Patients and Methods

Study design

We performed a two‐stage extreme phenotype study to increase the efficiency of discovering single nucleotide polymorphisms (SNPs) associated with the risk of developing tobacco‐induced NSCLC. We hypothesized that risk alleles would be strongly enriched in the phenotypic extremes, and therefore, a limited number of carefully selected individuals with extreme phenotypes might be sufficient to identify novel candidate genes and/or alleles 10.

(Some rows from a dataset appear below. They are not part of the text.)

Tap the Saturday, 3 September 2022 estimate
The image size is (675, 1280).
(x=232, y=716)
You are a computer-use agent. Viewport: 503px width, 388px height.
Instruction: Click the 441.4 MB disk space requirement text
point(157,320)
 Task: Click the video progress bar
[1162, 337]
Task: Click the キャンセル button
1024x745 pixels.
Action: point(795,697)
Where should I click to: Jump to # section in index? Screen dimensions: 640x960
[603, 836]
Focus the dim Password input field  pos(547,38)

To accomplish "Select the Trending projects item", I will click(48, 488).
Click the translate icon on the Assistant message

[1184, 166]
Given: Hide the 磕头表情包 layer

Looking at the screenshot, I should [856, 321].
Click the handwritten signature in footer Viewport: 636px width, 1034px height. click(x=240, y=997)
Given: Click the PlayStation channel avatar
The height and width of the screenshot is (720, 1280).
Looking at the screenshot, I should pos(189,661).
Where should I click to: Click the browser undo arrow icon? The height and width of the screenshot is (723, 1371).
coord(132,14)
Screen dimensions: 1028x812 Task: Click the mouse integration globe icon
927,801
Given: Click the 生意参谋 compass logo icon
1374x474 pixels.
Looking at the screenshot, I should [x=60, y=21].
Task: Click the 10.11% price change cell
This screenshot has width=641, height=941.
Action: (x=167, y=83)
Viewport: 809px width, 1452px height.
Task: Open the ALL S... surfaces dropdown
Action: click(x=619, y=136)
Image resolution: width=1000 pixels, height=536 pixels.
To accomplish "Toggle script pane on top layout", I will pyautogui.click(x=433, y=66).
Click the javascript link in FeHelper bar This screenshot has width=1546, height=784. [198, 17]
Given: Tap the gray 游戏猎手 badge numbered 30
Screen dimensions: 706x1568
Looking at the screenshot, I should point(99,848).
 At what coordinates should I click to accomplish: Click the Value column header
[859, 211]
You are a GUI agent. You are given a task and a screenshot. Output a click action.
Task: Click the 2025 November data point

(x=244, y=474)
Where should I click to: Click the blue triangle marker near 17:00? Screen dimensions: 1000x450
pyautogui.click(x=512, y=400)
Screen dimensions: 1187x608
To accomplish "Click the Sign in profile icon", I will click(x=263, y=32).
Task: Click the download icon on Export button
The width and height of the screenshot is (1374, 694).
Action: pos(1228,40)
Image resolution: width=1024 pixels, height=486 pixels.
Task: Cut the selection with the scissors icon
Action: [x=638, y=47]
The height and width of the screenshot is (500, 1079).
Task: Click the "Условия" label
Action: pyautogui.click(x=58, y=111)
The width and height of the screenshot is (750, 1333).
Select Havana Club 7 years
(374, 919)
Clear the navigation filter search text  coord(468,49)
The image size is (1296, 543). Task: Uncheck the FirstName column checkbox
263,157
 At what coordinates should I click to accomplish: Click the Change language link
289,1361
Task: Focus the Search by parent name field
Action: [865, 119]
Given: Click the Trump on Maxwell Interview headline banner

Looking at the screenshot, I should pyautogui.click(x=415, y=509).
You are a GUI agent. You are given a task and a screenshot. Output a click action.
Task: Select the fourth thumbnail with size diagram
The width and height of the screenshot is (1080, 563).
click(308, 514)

We enrolled subjects into a discovery and a validation set (Fig. 1). The cancer cohort subjects (extreme cases) were selected from heavy smokers (≥15 packs‐years) with histologically confirmed diagnosis of NSCLC at an early age (≤55 years). In the validation series, we included selected cases that developed NSCLC at extremely young ages but presented tobacco consumption <15 packs‐years, given their phenotypic relevance and because we assumed that they were too young to achieve the threshold of smoke consumption. We also included some borderline cases for age (≤56 years). The cancer‐free cohort individuals (extreme controls) were selected from heavy smokers (≥15 packs‐years) that had not developed NSCLC or any other type of cancer at an advanced age (≥72 years). The thresholds for tobacco consumption and age were set with the aim to select from our series the individuals presenting the most extreme phenotypes regarding individual risk of developing NSCLC induced by tobacco.

Figure 1

Study design. From our series, we selected the individuals presenting extreme phenotypes of high and low risk of developing NSCLC induced by tobacco. Heavy smokers that either developed NSCLC at an early age were selected as extreme cases, and individuals that did not develop NSCLC at an advanced age, despite heavy tobacco consumption, were selected as extreme controls. The specific thresholds to define these populations were set to select the most extreme phenotypes in our series. *We included selected cases that developed NSCLC at extremely young ages but presented tobacco consumption <15 pack‐years, given their phenotypic relevance and because we assumed that they were too young to achieve the threshold of smoke consumption.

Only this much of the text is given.